**YOUR ASSIGNMENT**
Find and copy each line of the records where the string "Eschweger" shows up.

== RECORDS SUPPLIED ==

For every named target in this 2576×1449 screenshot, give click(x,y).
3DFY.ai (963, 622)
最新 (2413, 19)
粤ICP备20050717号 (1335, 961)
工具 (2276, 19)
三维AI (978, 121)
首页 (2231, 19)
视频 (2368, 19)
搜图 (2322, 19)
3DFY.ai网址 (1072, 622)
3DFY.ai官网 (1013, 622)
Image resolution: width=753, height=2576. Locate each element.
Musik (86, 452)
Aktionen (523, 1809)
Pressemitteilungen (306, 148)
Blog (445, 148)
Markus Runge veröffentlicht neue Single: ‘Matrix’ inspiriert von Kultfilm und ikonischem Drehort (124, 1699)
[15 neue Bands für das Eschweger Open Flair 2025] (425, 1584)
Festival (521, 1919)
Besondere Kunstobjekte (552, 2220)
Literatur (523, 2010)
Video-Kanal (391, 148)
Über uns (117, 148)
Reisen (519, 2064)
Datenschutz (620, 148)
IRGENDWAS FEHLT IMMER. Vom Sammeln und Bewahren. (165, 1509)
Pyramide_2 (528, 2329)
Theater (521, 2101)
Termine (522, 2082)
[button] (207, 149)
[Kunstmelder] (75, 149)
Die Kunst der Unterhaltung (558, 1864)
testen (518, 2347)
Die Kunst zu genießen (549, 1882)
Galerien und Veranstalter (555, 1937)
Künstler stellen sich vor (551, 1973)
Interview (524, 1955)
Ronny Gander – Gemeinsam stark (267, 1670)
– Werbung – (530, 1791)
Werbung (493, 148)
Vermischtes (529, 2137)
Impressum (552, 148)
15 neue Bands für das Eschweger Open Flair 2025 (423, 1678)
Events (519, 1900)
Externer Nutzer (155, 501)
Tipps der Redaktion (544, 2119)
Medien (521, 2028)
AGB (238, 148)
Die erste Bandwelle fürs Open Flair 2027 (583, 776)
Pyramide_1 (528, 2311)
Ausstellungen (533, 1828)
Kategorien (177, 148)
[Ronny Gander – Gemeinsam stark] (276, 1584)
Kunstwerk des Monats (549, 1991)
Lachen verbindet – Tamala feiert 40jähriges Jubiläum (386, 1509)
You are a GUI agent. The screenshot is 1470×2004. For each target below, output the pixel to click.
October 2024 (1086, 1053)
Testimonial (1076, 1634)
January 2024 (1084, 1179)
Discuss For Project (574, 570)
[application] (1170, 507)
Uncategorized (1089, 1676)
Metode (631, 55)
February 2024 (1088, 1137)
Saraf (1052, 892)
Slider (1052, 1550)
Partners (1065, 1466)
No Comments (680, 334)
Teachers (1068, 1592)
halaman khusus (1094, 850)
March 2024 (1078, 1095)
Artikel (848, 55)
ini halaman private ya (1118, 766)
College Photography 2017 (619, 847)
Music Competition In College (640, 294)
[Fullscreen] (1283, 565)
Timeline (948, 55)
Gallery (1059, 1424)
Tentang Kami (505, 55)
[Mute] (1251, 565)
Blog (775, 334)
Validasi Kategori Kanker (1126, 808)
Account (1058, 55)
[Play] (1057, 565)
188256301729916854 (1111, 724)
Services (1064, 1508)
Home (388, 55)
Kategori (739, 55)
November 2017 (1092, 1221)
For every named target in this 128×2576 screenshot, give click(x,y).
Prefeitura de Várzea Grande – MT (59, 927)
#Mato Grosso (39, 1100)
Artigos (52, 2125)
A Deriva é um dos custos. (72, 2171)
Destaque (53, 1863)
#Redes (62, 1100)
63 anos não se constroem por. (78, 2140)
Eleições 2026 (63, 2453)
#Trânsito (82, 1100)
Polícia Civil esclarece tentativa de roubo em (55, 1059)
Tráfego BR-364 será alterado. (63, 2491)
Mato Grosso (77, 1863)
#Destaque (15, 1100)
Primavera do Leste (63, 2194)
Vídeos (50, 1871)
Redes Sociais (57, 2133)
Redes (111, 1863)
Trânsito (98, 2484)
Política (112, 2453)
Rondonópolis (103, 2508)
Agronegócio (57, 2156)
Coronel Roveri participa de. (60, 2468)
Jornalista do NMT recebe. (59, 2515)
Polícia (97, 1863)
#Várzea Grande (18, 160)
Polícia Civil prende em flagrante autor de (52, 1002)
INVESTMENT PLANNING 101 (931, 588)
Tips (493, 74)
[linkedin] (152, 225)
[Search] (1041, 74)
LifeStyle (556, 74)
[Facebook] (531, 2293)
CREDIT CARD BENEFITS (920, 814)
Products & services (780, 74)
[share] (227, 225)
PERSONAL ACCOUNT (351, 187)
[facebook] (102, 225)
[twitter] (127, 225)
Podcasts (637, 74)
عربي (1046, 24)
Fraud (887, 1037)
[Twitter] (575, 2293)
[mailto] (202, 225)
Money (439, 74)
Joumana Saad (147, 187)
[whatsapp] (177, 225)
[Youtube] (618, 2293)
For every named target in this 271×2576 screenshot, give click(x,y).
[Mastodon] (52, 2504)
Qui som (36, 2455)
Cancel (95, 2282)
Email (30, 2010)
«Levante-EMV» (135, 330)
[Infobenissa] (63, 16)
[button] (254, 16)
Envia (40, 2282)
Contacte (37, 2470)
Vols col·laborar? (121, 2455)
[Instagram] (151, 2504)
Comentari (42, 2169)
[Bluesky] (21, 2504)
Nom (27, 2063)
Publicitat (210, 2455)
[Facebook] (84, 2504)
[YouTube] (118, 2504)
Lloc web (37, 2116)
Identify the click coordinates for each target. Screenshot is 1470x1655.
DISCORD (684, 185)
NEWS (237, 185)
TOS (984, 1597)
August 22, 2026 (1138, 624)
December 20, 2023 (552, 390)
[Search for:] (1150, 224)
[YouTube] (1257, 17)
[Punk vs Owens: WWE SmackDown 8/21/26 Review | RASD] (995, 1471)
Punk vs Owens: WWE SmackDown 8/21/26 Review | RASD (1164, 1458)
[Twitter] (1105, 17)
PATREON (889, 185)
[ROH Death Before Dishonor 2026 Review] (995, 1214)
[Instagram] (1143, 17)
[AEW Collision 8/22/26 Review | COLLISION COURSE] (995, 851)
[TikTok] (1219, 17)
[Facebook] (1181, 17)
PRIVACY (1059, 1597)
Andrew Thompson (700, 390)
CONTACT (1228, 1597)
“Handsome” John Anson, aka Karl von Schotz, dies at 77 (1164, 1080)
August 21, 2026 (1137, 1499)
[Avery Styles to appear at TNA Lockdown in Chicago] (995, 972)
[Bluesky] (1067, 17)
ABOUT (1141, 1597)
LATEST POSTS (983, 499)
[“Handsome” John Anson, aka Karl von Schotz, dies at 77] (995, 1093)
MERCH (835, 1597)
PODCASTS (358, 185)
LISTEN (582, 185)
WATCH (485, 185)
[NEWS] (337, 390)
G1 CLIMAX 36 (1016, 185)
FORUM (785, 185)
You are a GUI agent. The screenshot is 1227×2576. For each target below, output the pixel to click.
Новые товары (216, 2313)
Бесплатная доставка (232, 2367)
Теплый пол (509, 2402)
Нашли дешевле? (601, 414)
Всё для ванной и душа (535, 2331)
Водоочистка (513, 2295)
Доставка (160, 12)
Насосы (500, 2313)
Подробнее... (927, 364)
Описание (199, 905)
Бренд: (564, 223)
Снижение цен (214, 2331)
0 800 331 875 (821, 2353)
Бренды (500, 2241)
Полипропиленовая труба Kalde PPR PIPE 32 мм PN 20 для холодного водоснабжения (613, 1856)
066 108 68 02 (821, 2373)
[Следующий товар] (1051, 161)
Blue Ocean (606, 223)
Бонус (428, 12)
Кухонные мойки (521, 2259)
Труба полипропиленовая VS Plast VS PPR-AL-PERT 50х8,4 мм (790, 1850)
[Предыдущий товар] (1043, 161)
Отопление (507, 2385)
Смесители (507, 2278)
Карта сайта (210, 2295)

===

**WRITTEN REPLY**
[15 neue Bands für das Eschweger Open Flair 2025] (425, 1584)
15 neue Bands für das Eschweger Open Flair 2025 (423, 1678)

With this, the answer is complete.